▶ What the task requires: Taking the line with "Instruction: Click the Next accruals heading" as the first and the line with "Toggle the sidebar" as the last, set down exactly every line in that range from the entries below, and no more.

▶ Listed records:
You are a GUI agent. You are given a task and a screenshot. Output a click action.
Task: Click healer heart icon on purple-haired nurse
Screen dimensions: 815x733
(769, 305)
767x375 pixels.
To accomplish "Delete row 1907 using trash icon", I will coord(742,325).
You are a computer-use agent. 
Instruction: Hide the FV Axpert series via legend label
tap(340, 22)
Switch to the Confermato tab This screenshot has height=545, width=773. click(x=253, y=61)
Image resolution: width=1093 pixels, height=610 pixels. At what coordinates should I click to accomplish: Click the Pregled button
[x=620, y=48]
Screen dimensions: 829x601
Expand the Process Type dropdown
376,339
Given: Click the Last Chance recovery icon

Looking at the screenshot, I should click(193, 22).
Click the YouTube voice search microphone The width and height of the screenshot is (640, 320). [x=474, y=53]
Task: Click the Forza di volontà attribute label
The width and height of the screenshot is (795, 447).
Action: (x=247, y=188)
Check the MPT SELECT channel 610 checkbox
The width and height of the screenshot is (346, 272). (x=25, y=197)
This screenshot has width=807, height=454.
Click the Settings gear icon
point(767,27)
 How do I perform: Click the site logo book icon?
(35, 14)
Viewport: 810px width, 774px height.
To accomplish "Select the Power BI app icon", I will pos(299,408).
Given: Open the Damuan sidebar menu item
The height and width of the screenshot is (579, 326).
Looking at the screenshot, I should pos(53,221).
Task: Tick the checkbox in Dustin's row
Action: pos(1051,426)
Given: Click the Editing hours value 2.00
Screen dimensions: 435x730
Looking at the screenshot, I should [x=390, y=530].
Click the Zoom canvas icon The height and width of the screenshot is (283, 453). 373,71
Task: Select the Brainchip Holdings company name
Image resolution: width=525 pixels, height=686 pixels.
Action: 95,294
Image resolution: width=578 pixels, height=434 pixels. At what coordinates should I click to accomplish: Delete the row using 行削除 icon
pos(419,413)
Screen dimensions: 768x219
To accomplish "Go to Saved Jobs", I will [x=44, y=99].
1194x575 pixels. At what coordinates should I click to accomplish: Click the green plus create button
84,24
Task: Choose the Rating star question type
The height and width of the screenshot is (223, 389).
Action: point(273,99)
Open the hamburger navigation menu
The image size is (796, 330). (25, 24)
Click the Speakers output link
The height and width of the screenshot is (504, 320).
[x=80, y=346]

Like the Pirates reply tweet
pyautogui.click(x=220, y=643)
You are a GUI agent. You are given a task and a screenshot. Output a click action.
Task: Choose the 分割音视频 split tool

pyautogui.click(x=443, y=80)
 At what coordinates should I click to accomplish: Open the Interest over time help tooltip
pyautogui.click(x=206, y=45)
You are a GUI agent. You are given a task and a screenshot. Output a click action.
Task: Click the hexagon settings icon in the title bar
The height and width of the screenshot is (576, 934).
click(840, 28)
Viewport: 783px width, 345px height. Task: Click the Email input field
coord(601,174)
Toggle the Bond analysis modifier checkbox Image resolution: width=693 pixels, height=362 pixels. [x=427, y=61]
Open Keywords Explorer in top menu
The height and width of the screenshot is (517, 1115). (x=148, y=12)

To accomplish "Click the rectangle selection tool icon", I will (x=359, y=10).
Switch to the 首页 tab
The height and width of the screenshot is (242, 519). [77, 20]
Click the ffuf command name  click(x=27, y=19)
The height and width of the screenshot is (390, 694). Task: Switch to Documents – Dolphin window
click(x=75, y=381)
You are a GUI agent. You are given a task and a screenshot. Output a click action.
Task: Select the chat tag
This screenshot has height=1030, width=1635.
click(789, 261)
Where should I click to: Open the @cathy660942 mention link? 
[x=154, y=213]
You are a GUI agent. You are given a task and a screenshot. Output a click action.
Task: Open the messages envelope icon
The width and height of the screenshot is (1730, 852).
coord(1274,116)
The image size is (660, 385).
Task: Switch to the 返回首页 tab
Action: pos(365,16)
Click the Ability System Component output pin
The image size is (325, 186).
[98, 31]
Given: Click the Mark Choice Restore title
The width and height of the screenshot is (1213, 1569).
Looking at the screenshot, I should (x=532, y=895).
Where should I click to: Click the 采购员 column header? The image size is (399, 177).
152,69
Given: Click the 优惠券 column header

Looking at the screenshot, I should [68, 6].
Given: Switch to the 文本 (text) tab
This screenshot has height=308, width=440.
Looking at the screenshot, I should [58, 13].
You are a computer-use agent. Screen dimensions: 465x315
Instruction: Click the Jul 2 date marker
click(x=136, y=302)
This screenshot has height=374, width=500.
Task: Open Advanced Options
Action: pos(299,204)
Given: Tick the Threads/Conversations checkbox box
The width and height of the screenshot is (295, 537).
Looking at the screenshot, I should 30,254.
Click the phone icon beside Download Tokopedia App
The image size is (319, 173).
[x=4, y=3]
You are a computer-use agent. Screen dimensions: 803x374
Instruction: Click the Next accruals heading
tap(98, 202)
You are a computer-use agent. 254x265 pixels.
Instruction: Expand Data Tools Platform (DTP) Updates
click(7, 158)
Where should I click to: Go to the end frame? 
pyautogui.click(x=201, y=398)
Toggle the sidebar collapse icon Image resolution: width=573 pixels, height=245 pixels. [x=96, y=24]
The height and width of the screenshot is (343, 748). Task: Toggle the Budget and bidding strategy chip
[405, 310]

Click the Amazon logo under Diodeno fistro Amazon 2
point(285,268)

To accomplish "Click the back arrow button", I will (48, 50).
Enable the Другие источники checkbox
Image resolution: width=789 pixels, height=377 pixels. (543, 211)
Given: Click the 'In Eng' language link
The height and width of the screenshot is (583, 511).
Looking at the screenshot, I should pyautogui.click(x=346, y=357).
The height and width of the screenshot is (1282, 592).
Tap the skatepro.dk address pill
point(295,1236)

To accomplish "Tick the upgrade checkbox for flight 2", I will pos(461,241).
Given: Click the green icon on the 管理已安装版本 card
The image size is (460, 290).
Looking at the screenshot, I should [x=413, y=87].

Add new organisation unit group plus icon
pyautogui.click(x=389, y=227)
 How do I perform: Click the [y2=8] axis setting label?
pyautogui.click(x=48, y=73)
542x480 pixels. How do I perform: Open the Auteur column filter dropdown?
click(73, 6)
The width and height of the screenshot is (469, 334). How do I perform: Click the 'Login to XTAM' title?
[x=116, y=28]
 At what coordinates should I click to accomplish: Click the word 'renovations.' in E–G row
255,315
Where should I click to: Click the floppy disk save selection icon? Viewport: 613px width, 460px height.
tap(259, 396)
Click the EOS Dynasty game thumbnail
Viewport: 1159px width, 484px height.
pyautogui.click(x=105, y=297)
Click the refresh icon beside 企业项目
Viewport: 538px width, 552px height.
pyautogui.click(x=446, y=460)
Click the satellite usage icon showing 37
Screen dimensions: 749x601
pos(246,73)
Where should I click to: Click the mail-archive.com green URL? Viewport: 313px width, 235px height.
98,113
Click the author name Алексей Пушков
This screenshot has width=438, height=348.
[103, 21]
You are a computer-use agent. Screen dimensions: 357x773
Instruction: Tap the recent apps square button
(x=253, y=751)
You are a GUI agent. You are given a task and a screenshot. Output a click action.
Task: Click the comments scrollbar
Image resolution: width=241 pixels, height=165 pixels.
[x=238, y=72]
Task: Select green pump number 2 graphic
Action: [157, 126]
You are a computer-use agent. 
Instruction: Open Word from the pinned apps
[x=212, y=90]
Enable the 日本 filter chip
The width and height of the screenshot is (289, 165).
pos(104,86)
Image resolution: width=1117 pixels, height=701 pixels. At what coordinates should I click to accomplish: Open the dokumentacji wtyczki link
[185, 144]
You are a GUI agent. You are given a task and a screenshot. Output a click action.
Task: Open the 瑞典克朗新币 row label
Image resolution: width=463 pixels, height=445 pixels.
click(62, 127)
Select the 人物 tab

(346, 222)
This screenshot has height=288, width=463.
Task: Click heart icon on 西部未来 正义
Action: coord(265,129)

▶ Result for this task:
Instruction: Click the Next accruals heading
tap(98, 202)
You are a computer-use agent. 254x265 pixels.
Instruction: Expand Data Tools Platform (DTP) Updates
click(7, 158)
Where should I click to: Go to the end frame? 
pyautogui.click(x=201, y=398)
Toggle the sidebar collapse icon Image resolution: width=573 pixels, height=245 pixels. [x=96, y=24]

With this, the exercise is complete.